Myeong Hee ise kanatları çok küçük yaşta kırılmış bir kız çocuğu. Liseye giderken gözü kara arkadaşı Soo-Ryeon’a uyup okul duvarlarına rejim karşıtı ilanlar asan, ama zengin ve nüfuslu babası sayesinde daha sonra da hep olacağı üzere yaptığı en tehlikeli işlerin bile sonuçlarından sıyrılan Soo-Ryeon’ın aksine olduğundan daha büyük bir bedel ödemek zorunda kalan ve okul hayatı biten, babası tarafından “bundan sonra hiçbir şeye itiraz etme, sesli bir şekilde nefes bile alma, her şeye peki de ve böyle yaşa” sözleri ile yapayalnız bırakılan, dünyaya da babasına da küsmüş ve her şeye peki demeye başlamış bir kız.

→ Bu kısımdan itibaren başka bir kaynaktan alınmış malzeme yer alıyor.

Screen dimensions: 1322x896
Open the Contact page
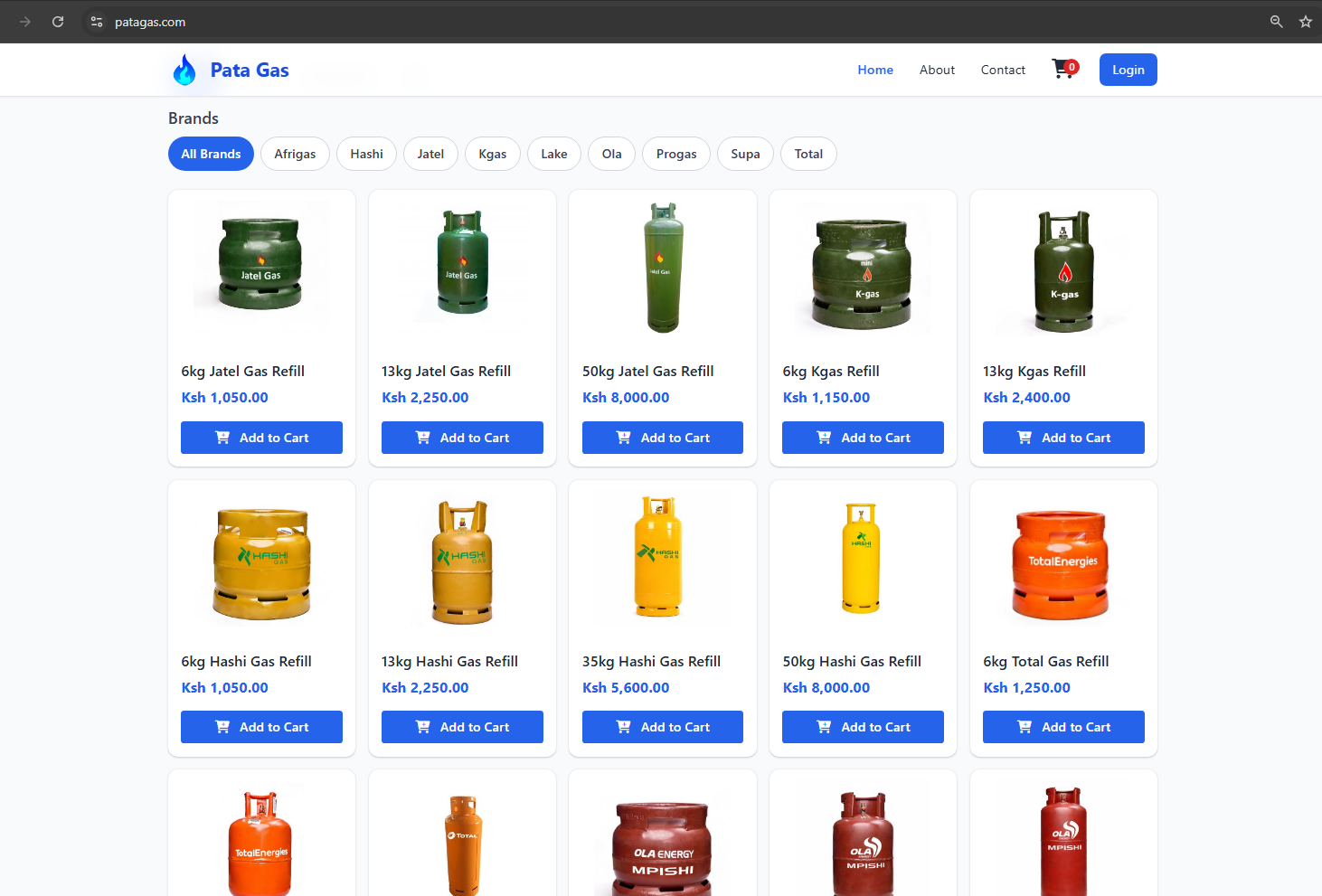point(1003,70)
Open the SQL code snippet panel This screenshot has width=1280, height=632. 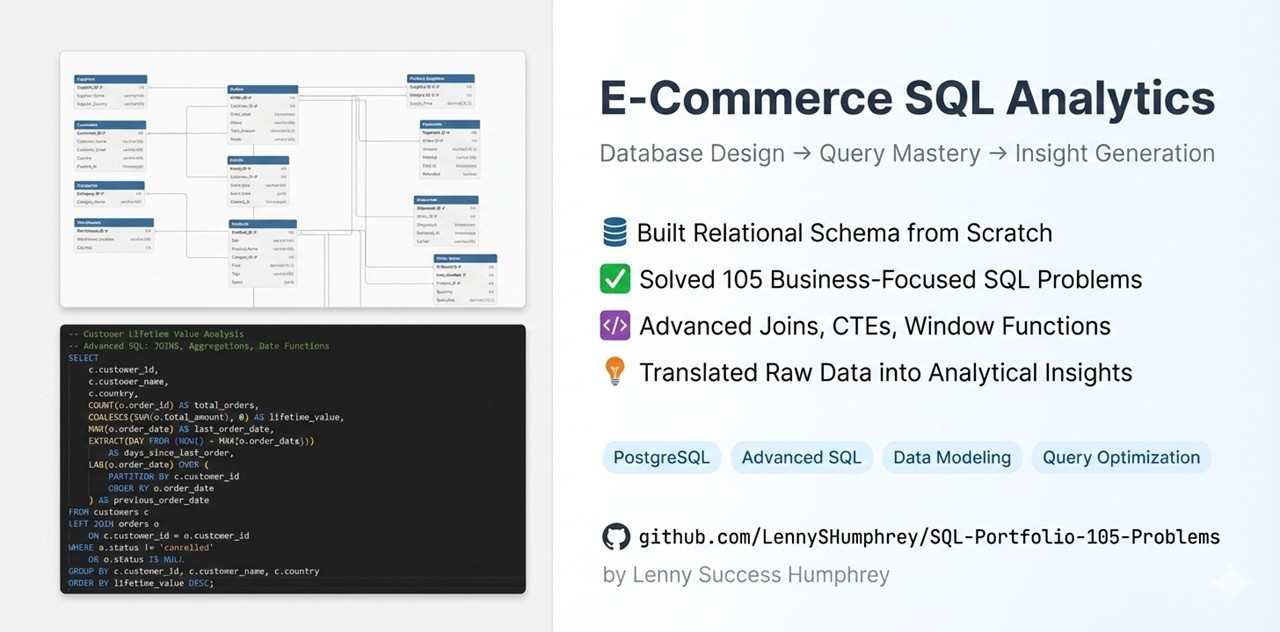(293, 458)
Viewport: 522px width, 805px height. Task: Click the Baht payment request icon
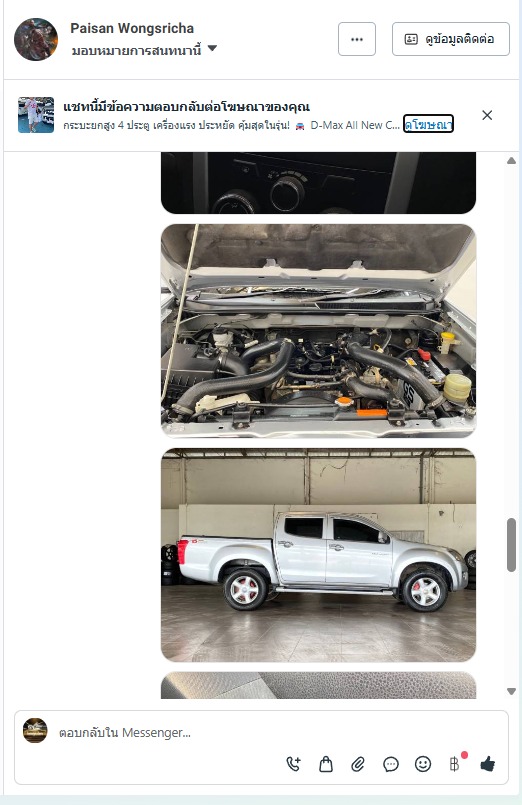[454, 764]
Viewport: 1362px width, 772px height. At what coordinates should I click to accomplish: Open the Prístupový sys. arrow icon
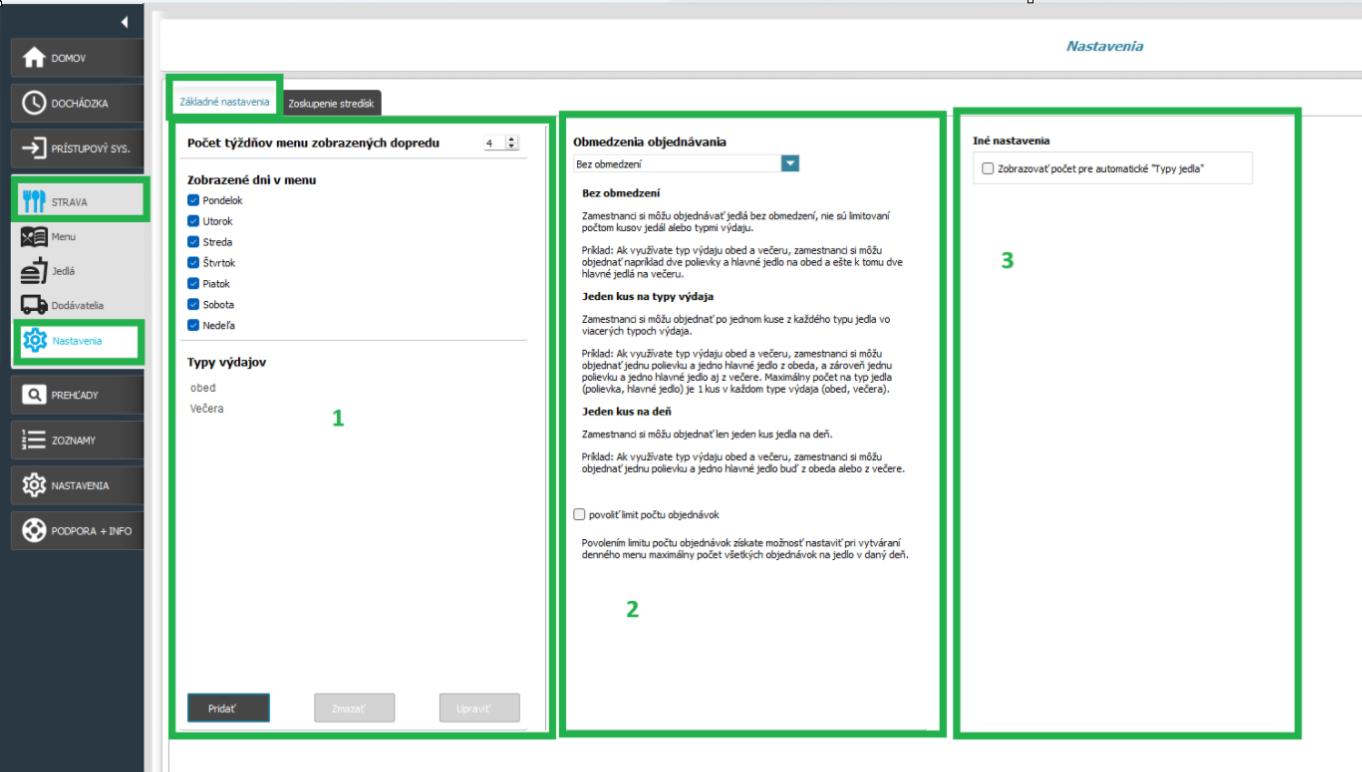[x=33, y=149]
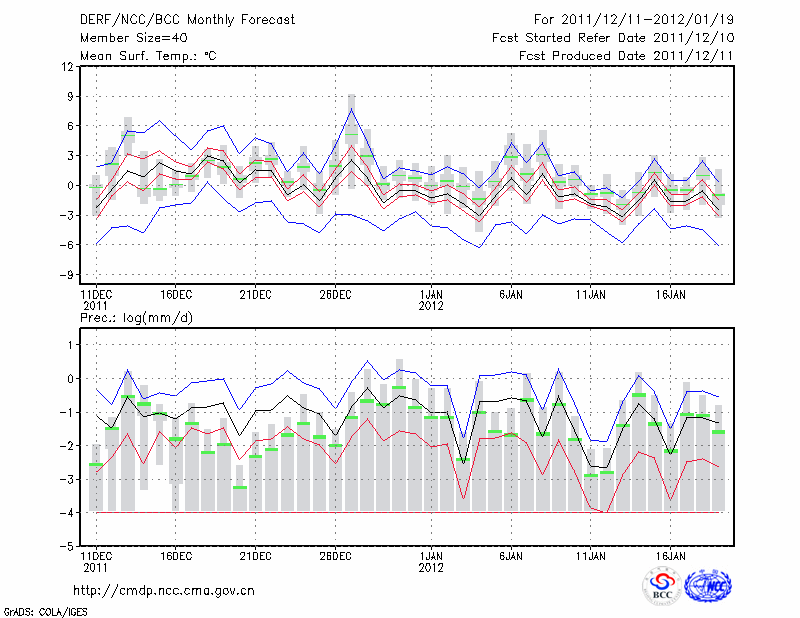800x618 pixels.
Task: Click the BCC logo icon
Action: (x=661, y=586)
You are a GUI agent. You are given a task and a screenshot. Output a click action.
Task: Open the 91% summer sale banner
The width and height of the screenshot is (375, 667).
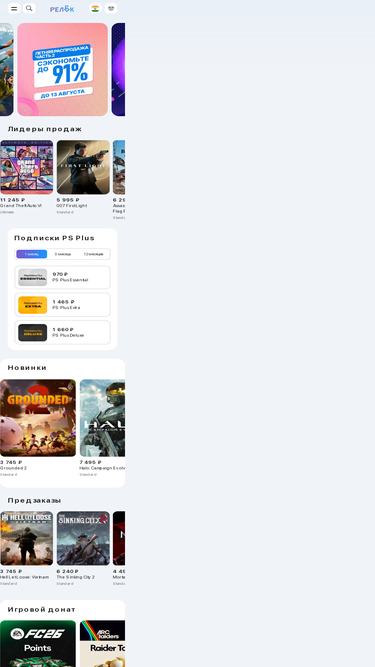pos(62,69)
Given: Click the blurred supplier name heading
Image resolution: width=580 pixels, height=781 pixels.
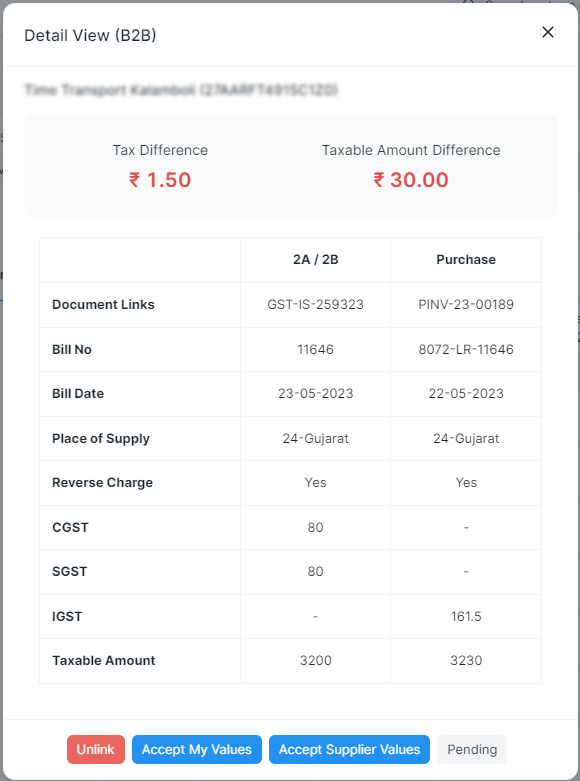Looking at the screenshot, I should pyautogui.click(x=181, y=90).
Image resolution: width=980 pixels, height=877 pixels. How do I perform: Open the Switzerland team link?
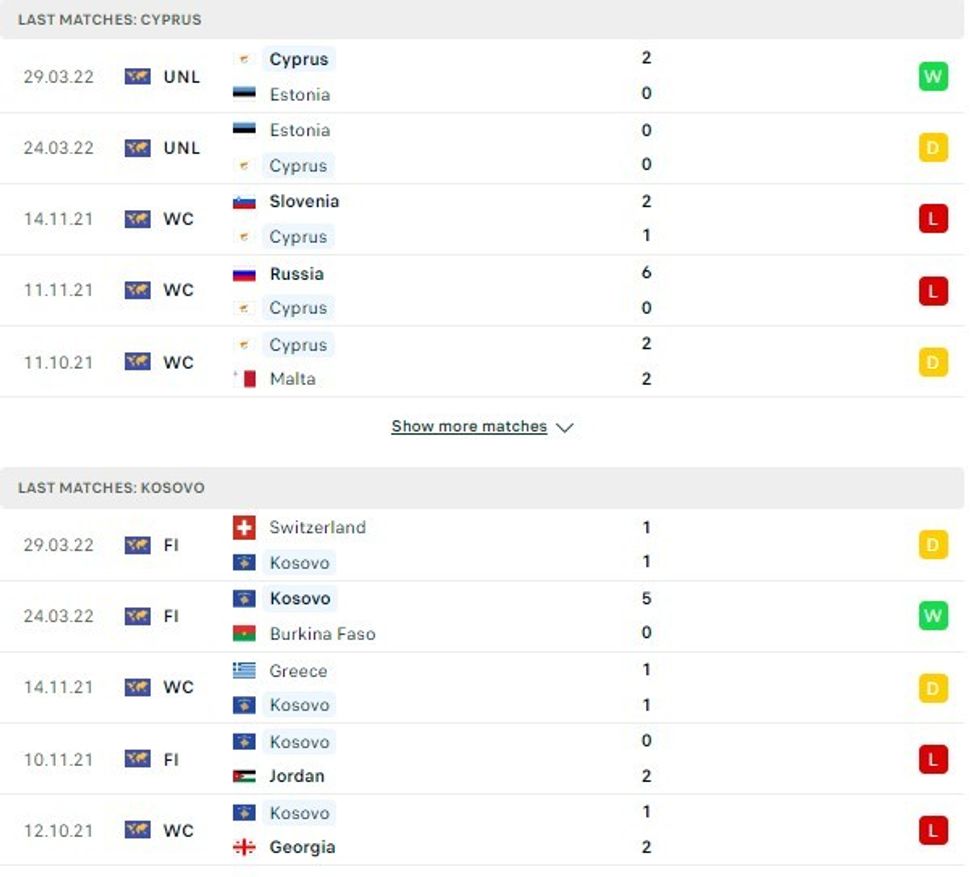click(317, 527)
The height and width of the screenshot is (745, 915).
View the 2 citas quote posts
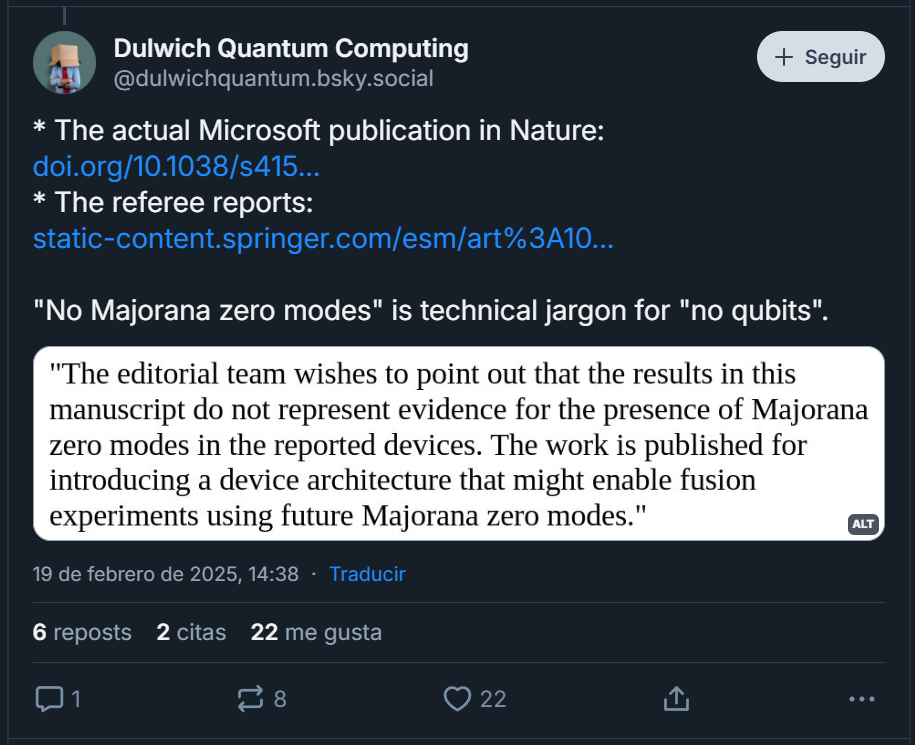(x=191, y=632)
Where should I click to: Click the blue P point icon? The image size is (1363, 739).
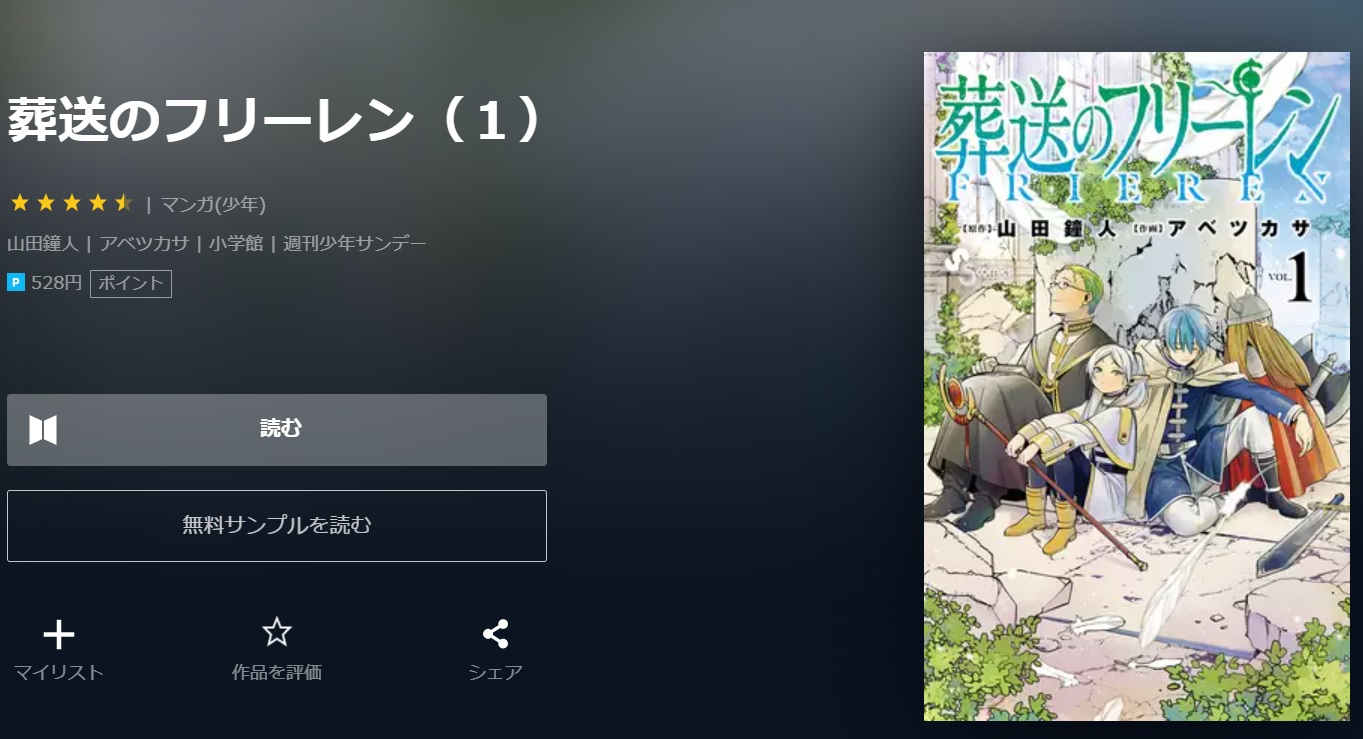(16, 283)
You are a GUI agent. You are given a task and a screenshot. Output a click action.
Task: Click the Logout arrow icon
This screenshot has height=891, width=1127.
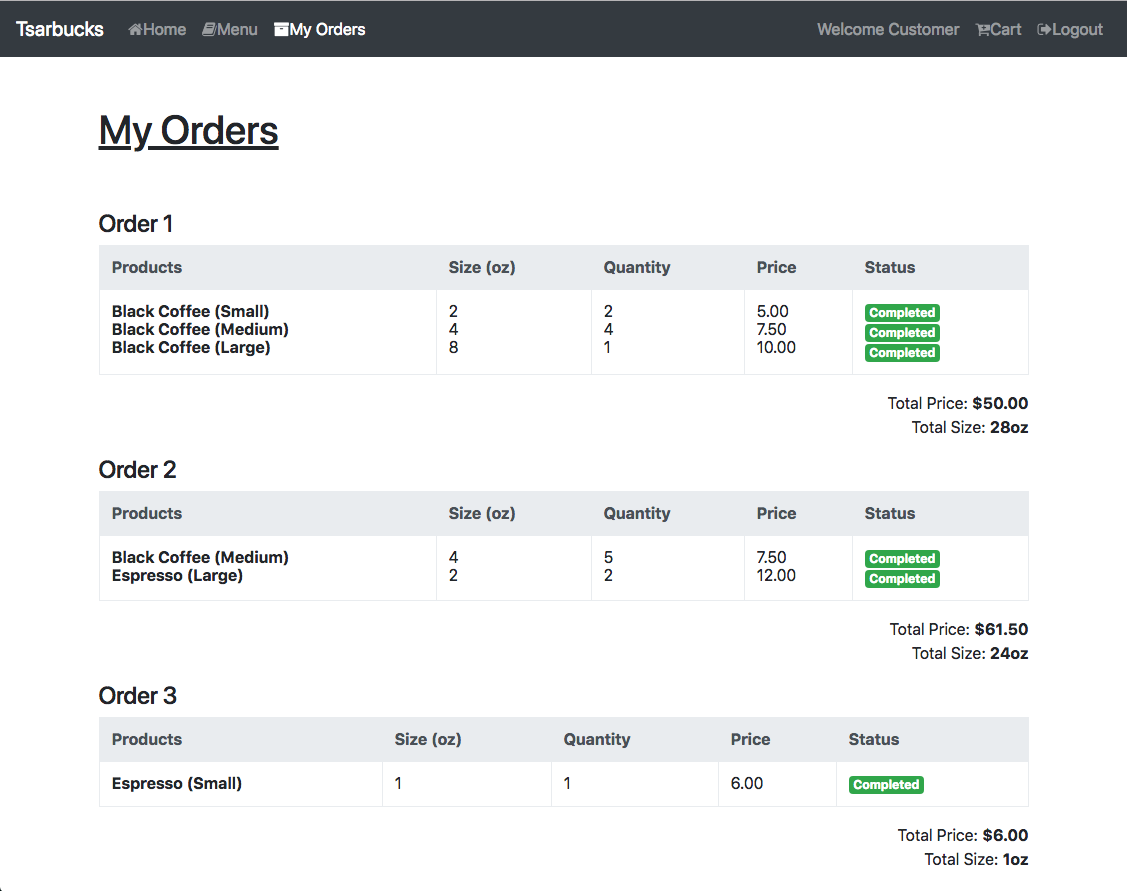coord(1043,29)
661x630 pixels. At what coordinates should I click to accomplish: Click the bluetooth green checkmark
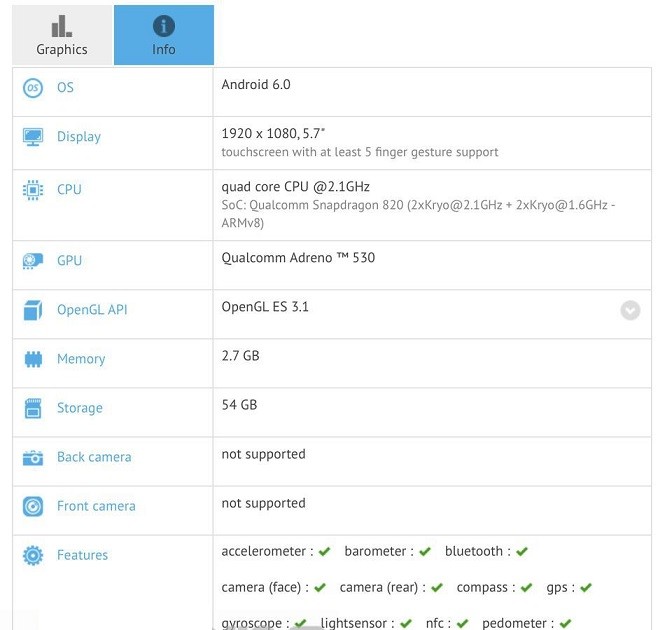click(522, 552)
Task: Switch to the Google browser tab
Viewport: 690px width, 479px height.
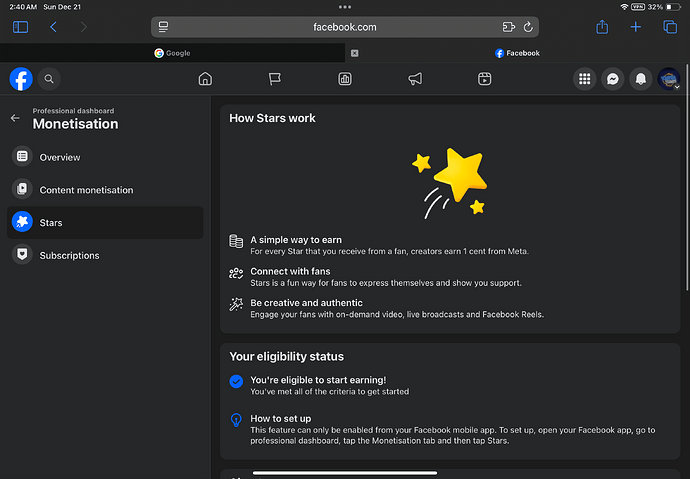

Sürekli ondan fazla mesai yapmasını isteyen baş hemşireye, kendi işlerini bile ona yıkan insanlara, sevdiği adamı bırakmasını isteyen arkadaşına, her şeye peki diyen bir kız.. Babası tarafından kırılan kanatları sevdiği adam tarafından onarıldığında ise ilk kez hayır demeyi öğrendi ve hikâyenin en güçlü karakterine dönüştü. İham veren bir genç kızdı, son ana kadar..!

*SPOİLER*

Son düzlükte bir mutlu son ihtimali kalmadığı ayan beyan ortaya çıktı zaten, Hee-Tae ve Myeong-Hee Gwangju’dan her gitmeye kalkıştığında bir aksilik çıkması ve bir türlü gidememeleri, onlar ileri doğru bir adım atmaya çalıştıkça görünmez bir el tarafından en başa püskürtülmeleri yeterince net bir işaretti benim için. Yine de son 2-3 bölümde kendimi hazırlamaya başladığım finalden gözyaşı bırakmadan çıkamadım. Sarsıcı bir şekilde bitti dizi. Ama 40 sene zaman atlamasına gidilerek 41 mayıs boyunca sevdiği kadını bekleyen, bedeni ve ruhundaki kesiklerle her Mayıs’ta sevdiği kadın için sessiz ağıtlar yakan Hee-Tae’nin yaşam ve ölümden azade aşkı içime bir nebze su serpti. Aşıklar ölse de aşkların ölmediği hiçbir hikaye tam anlamıyla kötü bitmiş sayılmaz sanırım.